By Anthony Travers OBE
Senior partner, Travers Thorp Alberga

Left-wing, high-tax commentators, notably, The Guardian, Tax Justice Network, Oxfam, Christian Aid and, altogether more frequently than it ought for a publication that represents itself as knowledgeable about financial matters, The Financial Times, routinely levy accusations that the Cayman Islands fosters financial opacity, tax avoidance, tax evasion and even money laundering.
This too-convenient a trope persists and surprisingly so in the face of the well-documented adherence of its financial services industry to world-leading standards of transparency, which exceed the standards set by the Organisation for Economic Co-operation and Development and the Financial Action Task Force.
But why does it persist when as against this ill-founded narrative the government – and occasionally, through its public relations arm, Cayman Finance – portrays itself as a tireless advocate for the islands’ financial services industry?
Very probably because the representation to date is misaligned with and fails to establish the true fundamentals of the financial services structuring undertaken in the Islands. It also understates its legitimacy with the result that the tax haven stereotype suggested by onshore commentators has become more firmly and not less well entrenched.
The press reports of the most recent visit to the United Kingdom by the Cayman Islands premier in November 2024 serve as an example that underscores the broader issue.
Repeated acquiescence by the Cayman government and the Cayman Islands regulatory authorities to the extension of layer upon layer of additional anti-money laundering and other regulation emanating from the EU and the UK without, in any such discussion, securing any acceptance of the legitimacy of the Cayman Islands financial structuring has had the unintended effect of reinforcing the erroneous perception that there existed a Cayman Islands problem to solve.
It should not be necessary, here, to restate the mechanisms which give effect to the essential foundations of the territory’s transparent structuring. They are publicly available. Robust and highly effective frameworks have been implemented under the Foreign Account Tax Compliance Act (FATCA) and the Common Reporting Standard (CRS) to ensure that the tax authorities in the jurisdictions of tax residence of all investors in Cayman Islands structures (overwhelmingly funds) are notified of the investors’ interest and gains.

*EXERCISE DATA*.
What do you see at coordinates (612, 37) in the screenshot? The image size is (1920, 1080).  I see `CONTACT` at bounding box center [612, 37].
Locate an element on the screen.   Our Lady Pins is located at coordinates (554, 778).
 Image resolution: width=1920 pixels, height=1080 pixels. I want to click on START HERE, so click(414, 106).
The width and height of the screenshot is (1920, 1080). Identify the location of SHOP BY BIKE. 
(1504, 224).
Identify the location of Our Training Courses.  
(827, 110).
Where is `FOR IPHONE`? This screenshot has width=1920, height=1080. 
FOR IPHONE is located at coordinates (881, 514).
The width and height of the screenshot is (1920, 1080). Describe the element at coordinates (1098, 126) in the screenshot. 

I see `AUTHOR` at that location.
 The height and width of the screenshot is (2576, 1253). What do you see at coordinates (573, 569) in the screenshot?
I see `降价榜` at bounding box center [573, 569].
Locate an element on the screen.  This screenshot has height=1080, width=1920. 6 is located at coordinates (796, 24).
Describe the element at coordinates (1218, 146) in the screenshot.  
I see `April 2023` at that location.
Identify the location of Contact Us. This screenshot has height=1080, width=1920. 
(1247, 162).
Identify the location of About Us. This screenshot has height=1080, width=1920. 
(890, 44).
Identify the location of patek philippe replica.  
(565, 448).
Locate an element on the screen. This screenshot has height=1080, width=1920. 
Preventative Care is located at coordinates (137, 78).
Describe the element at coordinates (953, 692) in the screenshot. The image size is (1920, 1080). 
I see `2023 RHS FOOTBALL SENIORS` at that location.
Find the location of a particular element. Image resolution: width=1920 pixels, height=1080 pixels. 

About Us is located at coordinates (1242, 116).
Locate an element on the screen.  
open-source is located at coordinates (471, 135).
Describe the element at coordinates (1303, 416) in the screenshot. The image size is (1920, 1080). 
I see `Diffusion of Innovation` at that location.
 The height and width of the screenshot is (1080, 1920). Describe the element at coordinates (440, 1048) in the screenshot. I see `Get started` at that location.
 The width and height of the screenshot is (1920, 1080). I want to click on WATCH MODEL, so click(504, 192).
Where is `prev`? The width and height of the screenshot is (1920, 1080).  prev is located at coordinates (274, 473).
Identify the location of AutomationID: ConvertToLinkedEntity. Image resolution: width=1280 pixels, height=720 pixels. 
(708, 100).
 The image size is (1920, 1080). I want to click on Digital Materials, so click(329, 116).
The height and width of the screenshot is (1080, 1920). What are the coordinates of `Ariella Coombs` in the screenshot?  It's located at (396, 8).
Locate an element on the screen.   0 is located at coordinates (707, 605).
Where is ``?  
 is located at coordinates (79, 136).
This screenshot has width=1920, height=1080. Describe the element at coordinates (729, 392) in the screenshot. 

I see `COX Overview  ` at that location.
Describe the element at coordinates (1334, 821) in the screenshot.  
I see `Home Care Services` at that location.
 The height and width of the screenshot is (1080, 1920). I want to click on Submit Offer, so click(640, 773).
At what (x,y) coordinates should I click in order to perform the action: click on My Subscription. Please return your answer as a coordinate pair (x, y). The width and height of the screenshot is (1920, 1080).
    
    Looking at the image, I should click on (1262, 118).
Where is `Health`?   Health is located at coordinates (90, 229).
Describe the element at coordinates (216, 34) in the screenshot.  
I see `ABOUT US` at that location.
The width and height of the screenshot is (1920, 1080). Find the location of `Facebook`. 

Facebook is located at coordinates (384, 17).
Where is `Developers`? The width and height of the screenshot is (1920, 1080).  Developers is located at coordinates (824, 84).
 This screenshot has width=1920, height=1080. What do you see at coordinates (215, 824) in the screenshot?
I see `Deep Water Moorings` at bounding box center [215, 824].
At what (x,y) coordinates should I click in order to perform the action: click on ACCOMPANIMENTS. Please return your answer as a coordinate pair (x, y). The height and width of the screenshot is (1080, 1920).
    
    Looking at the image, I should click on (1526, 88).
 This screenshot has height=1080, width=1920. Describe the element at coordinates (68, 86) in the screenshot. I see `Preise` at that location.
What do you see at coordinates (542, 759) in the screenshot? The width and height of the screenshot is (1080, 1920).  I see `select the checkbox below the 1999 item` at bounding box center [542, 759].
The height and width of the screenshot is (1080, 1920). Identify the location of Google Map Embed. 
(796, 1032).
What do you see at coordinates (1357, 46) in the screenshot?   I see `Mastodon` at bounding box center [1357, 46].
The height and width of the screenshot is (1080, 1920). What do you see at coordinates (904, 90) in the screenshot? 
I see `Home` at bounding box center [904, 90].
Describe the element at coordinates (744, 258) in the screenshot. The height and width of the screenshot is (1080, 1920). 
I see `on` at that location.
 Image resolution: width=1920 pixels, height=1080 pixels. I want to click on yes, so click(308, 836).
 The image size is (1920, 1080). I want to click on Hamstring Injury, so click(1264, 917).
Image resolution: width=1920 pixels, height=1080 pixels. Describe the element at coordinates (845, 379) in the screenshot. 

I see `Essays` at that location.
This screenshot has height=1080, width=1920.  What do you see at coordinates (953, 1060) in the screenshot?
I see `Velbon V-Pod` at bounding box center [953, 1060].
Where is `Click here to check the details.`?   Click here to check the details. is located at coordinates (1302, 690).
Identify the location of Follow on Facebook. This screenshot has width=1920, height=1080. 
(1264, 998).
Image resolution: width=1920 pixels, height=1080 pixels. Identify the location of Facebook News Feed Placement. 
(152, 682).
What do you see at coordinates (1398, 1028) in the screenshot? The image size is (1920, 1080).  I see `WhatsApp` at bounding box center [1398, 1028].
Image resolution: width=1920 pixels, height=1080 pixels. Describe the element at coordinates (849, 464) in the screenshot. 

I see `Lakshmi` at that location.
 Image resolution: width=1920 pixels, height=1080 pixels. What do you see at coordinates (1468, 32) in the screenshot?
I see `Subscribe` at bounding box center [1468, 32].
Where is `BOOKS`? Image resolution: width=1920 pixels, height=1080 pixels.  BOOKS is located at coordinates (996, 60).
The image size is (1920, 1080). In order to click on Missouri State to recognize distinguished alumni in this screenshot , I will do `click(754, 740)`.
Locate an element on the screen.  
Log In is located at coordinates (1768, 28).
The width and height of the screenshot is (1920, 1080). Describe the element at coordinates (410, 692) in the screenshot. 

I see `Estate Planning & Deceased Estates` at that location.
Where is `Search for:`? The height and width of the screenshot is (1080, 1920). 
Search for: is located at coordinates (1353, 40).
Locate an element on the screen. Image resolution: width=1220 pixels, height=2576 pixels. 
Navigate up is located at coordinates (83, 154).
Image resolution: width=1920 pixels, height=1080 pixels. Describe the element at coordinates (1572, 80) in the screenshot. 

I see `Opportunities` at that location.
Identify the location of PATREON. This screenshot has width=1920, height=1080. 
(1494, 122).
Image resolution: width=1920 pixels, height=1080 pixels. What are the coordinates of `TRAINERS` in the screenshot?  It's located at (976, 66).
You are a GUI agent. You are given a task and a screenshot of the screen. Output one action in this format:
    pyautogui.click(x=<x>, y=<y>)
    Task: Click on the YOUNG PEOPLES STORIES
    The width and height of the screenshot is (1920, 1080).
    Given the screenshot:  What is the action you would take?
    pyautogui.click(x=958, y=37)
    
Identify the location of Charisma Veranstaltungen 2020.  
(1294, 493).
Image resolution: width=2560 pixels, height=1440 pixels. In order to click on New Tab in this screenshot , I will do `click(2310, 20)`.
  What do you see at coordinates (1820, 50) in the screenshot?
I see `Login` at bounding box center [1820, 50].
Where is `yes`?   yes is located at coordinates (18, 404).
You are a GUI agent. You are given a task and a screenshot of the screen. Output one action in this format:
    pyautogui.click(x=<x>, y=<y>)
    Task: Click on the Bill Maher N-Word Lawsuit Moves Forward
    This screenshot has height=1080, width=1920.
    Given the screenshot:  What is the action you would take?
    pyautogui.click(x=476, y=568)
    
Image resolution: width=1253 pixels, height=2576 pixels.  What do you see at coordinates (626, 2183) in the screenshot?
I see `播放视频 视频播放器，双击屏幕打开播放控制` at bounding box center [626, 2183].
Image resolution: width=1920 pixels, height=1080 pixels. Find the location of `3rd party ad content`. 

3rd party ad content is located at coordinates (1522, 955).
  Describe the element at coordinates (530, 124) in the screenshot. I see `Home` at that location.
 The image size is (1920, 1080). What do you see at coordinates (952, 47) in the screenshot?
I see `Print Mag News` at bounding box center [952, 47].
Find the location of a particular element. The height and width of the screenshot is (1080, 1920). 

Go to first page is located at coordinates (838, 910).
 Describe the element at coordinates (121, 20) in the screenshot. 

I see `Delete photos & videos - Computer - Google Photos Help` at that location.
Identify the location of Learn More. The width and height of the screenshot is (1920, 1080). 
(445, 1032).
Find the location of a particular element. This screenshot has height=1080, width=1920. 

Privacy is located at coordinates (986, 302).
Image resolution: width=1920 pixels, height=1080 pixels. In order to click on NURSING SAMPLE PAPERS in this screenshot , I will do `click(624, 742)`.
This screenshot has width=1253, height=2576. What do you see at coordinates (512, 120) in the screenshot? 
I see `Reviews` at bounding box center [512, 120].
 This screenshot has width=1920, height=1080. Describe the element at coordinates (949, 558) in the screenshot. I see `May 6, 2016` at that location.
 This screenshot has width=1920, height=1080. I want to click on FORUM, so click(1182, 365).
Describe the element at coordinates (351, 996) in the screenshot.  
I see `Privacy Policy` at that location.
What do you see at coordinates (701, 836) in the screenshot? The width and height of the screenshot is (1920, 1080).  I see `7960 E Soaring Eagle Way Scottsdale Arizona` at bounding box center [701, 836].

*DIRECTION 1*.
Translate this sentence from the article on the Cayman Islands into Spanish: "The press reports of the most recent visit to the United Kingdom by the Cayman Islands premier in November 2024 serve as an example that underscores the broader issue."
*DIRECTION 2*.
Please render the part of the records that opens with the line containing "coordinates (554, 778)." and closes with the line containing "FOR IPHONE is" as a JSON list of strings, one per line, with blank lines left out.

*EXERCISE RESPONSE 1*.
Los informes de prensa sobre la visita más reciente del primer ministro de las Islas Caimán al Reino Unido, en noviembre de 2024, sirven como ejemplo que pone de relieve el problema más amplio.

*EXERCISE RESPONSE 2*.
[
  "Locate an element on the screen.   Our Lady Pins is located at coordinates (554, 778).",
  " Image resolution: width=1920 pixels, height=1080 pixels. I want to click on START HERE, so click(414, 106).",
  "The width and height of the screenshot is (1920, 1080). Identify the location of SHOP BY BIKE. ",
  "(1504, 224).",
  "Identify the location of Our Training Courses.  ",
  "(827, 110).",
  "Where is `FOR IPHONE`? This screenshot has width=1920, height=1080. ",
  "FOR IPHONE is located at coordinates (881, 514)."
]